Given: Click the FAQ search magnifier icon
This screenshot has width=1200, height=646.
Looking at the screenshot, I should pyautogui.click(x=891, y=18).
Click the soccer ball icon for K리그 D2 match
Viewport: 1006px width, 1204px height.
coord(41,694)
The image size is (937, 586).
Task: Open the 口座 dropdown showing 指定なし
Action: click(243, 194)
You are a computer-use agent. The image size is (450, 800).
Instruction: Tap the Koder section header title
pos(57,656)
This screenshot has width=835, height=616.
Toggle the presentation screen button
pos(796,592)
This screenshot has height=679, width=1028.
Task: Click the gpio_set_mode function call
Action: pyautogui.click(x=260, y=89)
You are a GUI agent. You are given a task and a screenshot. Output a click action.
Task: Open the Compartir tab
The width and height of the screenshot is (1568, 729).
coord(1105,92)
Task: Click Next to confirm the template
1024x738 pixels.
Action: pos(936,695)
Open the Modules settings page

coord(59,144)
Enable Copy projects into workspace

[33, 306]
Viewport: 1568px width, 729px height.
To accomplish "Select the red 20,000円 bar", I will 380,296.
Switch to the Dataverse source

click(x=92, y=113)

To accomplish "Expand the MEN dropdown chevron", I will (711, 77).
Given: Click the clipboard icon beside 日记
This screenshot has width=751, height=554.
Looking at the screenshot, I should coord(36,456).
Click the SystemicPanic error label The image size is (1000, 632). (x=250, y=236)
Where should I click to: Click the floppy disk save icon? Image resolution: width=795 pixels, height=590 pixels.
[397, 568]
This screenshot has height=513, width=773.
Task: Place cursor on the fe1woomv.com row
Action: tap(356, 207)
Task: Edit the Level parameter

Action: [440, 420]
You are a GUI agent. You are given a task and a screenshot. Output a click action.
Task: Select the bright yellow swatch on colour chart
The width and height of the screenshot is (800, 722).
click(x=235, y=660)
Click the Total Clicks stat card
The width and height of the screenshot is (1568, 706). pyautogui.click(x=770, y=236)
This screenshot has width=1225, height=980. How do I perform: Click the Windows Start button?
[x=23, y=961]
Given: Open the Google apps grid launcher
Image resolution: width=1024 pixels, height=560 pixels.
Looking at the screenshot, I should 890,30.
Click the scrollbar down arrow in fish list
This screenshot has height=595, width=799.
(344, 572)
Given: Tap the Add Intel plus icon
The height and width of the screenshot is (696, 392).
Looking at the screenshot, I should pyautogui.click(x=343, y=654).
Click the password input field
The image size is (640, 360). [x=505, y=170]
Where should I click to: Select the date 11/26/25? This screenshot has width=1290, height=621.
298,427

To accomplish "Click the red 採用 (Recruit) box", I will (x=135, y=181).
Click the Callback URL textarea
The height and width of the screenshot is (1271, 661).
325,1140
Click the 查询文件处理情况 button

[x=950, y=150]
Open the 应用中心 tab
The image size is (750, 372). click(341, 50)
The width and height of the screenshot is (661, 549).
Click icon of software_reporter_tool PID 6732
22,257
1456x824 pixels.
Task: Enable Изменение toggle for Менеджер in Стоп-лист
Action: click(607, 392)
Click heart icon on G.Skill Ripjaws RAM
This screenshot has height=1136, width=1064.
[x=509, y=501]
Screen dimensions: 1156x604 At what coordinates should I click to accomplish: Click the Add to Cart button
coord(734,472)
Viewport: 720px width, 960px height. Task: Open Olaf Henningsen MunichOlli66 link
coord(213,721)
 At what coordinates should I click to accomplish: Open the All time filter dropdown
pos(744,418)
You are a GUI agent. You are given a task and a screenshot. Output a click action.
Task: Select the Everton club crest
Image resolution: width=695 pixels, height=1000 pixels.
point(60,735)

• Exercise details: Copy out the material in full, exactly as it reads.

• Written response:
Given: Click the FAQ search magnifier icon
This screenshot has width=1200, height=646.
Looking at the screenshot, I should pyautogui.click(x=891, y=18).
Click the soccer ball icon for K리그 D2 match
Viewport: 1006px width, 1204px height.
coord(41,694)
The image size is (937, 586).
Task: Open the 口座 dropdown showing 指定なし
Action: click(243, 194)
You are a computer-use agent. The image size is (450, 800).
Instruction: Tap the Koder section header title
pos(57,656)
This screenshot has width=835, height=616.
Toggle the presentation screen button
pos(796,592)
This screenshot has height=679, width=1028.
Task: Click the gpio_set_mode function call
Action: pyautogui.click(x=260, y=89)
You are a GUI agent. You are given a task and a screenshot. Output a click action.
Task: Open the Compartir tab
The width and height of the screenshot is (1568, 729).
coord(1105,92)
Task: Click Next to confirm the template
1024x738 pixels.
Action: pos(936,695)
Open the Modules settings page

coord(59,144)
Enable Copy projects into workspace

[33, 306]
Viewport: 1568px width, 729px height.
To accomplish "Select the red 20,000円 bar", I will 380,296.
Switch to the Dataverse source

click(x=92, y=113)

To accomplish "Expand the MEN dropdown chevron", I will (711, 77).
Given: Click the clipboard icon beside 日记
This screenshot has width=751, height=554.
Looking at the screenshot, I should coord(36,456).
Click the SystemicPanic error label The image size is (1000, 632). (x=250, y=236)
Where should I click to: Click the floppy disk save icon? Image resolution: width=795 pixels, height=590 pixels.
[397, 568]
This screenshot has height=513, width=773.
Task: Place cursor on the fe1woomv.com row
Action: tap(356, 207)
Task: Edit the Level parameter

Action: [440, 420]
You are a GUI agent. You are given a task and a screenshot. Output a click action.
Task: Select the bright yellow swatch on colour chart
The width and height of the screenshot is (800, 722).
click(x=235, y=660)
Click the Total Clicks stat card
The width and height of the screenshot is (1568, 706). pyautogui.click(x=770, y=236)
This screenshot has width=1225, height=980. How do I perform: Click the Windows Start button?
[x=23, y=961]
Given: Open the Google apps grid launcher
Image resolution: width=1024 pixels, height=560 pixels.
Looking at the screenshot, I should 890,30.
Click the scrollbar down arrow in fish list
This screenshot has height=595, width=799.
(344, 572)
Given: Tap the Add Intel plus icon
The height and width of the screenshot is (696, 392).
Looking at the screenshot, I should pyautogui.click(x=343, y=654).
Click the password input field
The image size is (640, 360). [x=505, y=170]
Where should I click to: Select the date 11/26/25? This screenshot has width=1290, height=621.
298,427

To accomplish "Click the red 採用 (Recruit) box", I will (x=135, y=181).
Click the Callback URL textarea
The height and width of the screenshot is (1271, 661).
325,1140
Click the 查询文件处理情况 button

[x=950, y=150]
Open the 应用中心 tab
The image size is (750, 372). click(341, 50)
The width and height of the screenshot is (661, 549).
Click icon of software_reporter_tool PID 6732
22,257
1456x824 pixels.
Task: Enable Изменение toggle for Менеджер in Стоп-лист
Action: click(607, 392)
Click heart icon on G.Skill Ripjaws RAM
This screenshot has height=1136, width=1064.
[x=509, y=501]
Screen dimensions: 1156x604 At what coordinates should I click to accomplish: Click the Add to Cart button
coord(734,472)
Viewport: 720px width, 960px height. Task: Open Olaf Henningsen MunichOlli66 link
coord(213,721)
 At what coordinates should I click to accomplish: Open the All time filter dropdown
pos(744,418)
You are a GUI agent. You are given a task and a screenshot. Output a click action.
Task: Select the Everton club crest
Image resolution: width=695 pixels, height=1000 pixels.
point(60,735)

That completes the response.